Why Ireland is really only entitled to its seller’s margin on Apple sales
The effect of the European Commission’s decision is to tax the seller on the entire sales income and ignore any income due to the owner,
ARECENT article written by a leading tax academic under the headline ‘The myths behind Apple’s manufactured tax crisis’, is perpetuating a few myths of its own. Its author, Edward Kleinbard from Southern California, argued in the Financial Times, that the Apple tax of ¤13bn is due and collectible by the Irish tax authorities when he says... “the remedy is to force Apple to pay the Irish tax that should have been collected from the income earned from its Irish subsidiary. This is source country tax to which Ireland clearly has the first claim”.
In the case of Apple, it is not a subsidiary which is being taxed; it is a branch of a subsidiary.
US tax law is at variance with a lot of the rest of the world in the concept of corporate tax residence, in other words where the company is taxed. A US incorporated company is tax resident in the US, and thereby liable to US federal tax on its worldwide income.
In contrast, some countries, Ireland included, apply a management and control test, such as that a company is tax resident in the country where it is controlled. In the years under investigation of Apple by the European Commission, the relevant subsidiaries were not tax resident in Ireland at all, as they were not managed in Ireland,.
It is the profits economically attributable to the Irish branch only which were taxable in Ireland, and not the profits of the entire entity. Branch taxation law is a tax speciality of its own and it is the taxation of branch profits — not company subsidiaries — which is at the centre of the discussion of the recent European Commission ruling. It is an immutable principle of international tax law that a branch operation of a US company is only taxable on the income attributable to that of the home operation, in this case to an Irish-located branch of a US operation. An independent economic assessment is carried out to determine the proportion of the entire income of the US-controlled branch attributable to the Irish operations. Contrary to some commentators who believe this figure is achieved on a nod and wink basis, there is a formal calculation.
Put simply, worldwide sales were carried out by the Irish branches where the intellectual property attaching to those products were owned by American subsidiary companies, so total sales income needed to be divided between the branch and the US subsidiary.
For example, everybody knows when they buy a cola that the shopkeeper only gets a margin and that he must pay the inventors of the cola their proportion of the sales. So too with Apple products.

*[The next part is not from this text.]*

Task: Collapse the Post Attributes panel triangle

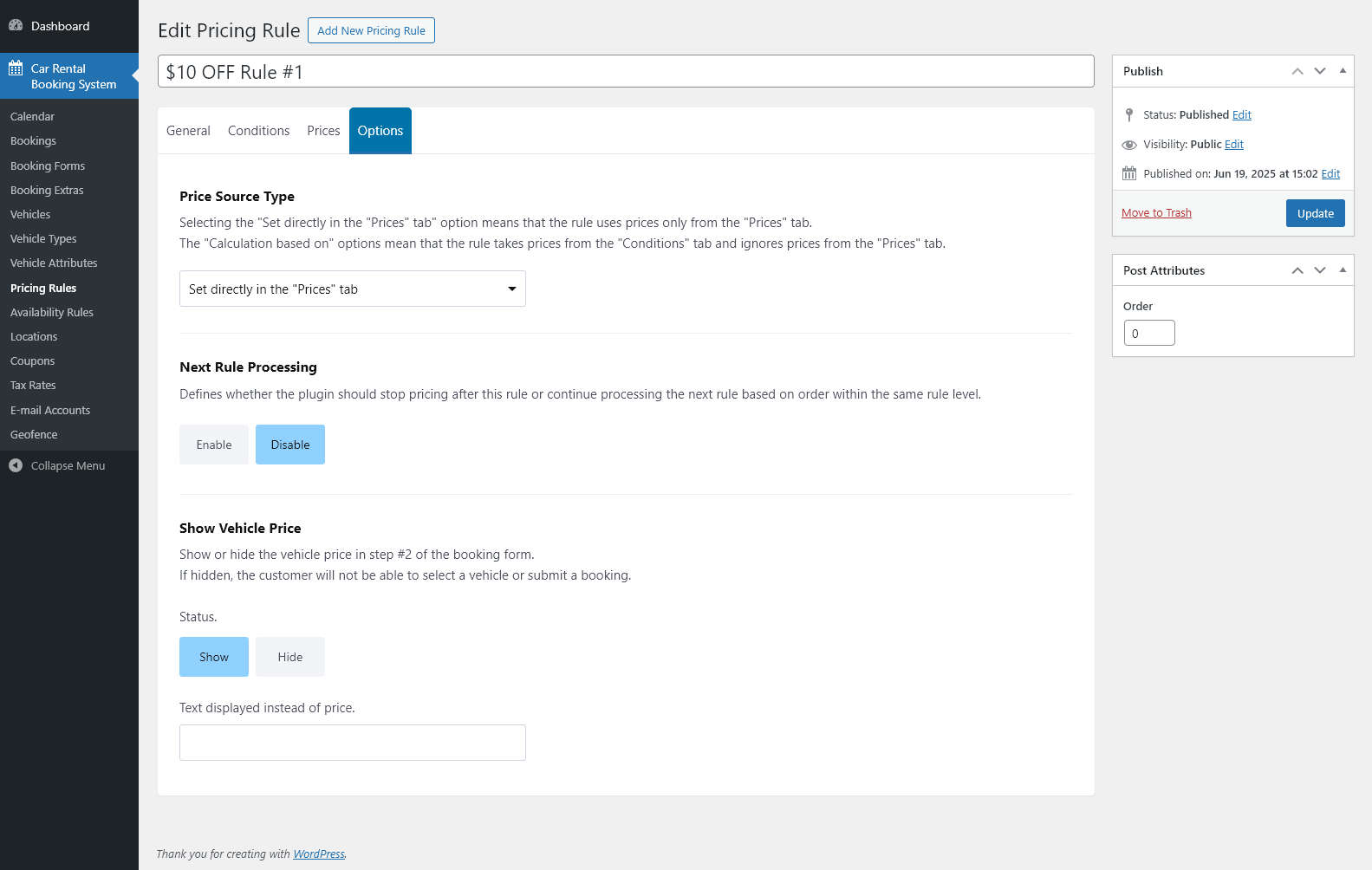Action: (x=1343, y=270)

We all know that the intellectual property is US-owned, in this case by a US-controlled company. The branch operator is only entitled to its seller’s margin and the significant balance is due to the inventor. .
The effect of the Commission’s decision is to tax the seller on the entire sales income and completely ignore any income due to the owner.
To confuse matters further, the Commission explicitly states that other countries can pursue the Irish Apple branch for some of the “state aid” sourced tax to be attributable to them based, one would assume, on sales in their country. Is this because they realise that they have attributed annual sales of ¤10bn to the Irish branch, which stretches credulity when you think that the entire population of Ireland is less than five million?
The Commission then suggests that other countries can take ownership of some of those Apple sales attributed to Ireland and seek tax appropriate to those sales in their country. If all the other countries in which Apple sales took place did claim their portion of tax, it would mean that there is no extra tax for Ireland. A contrarian might say that state aid is not state aid if other EU members share in it.
Ireland is not alone in a fundamental disagreement with the EU Commission. The US Treasury (by White Paper of August 26, 2016), Nellie Kroes (the former EU Commissioner), Luxembourg (Fiat decision) and Holland (Starbucks decision) are unanimous in their view that recent Commission decisions are flawed.
Lawyers specialising in international tax will make a fortune. America may allow repatriation of profits to the US to be taxed at a once-off 15pc where it perceives an unilateral act of tax aggression on the part of some in Europe. The European Commission’s sense of righteousness will dissipate, and Ireland will have to keep finding ways to pay for its population’s needs. Ideas, please, to the Department of Finance.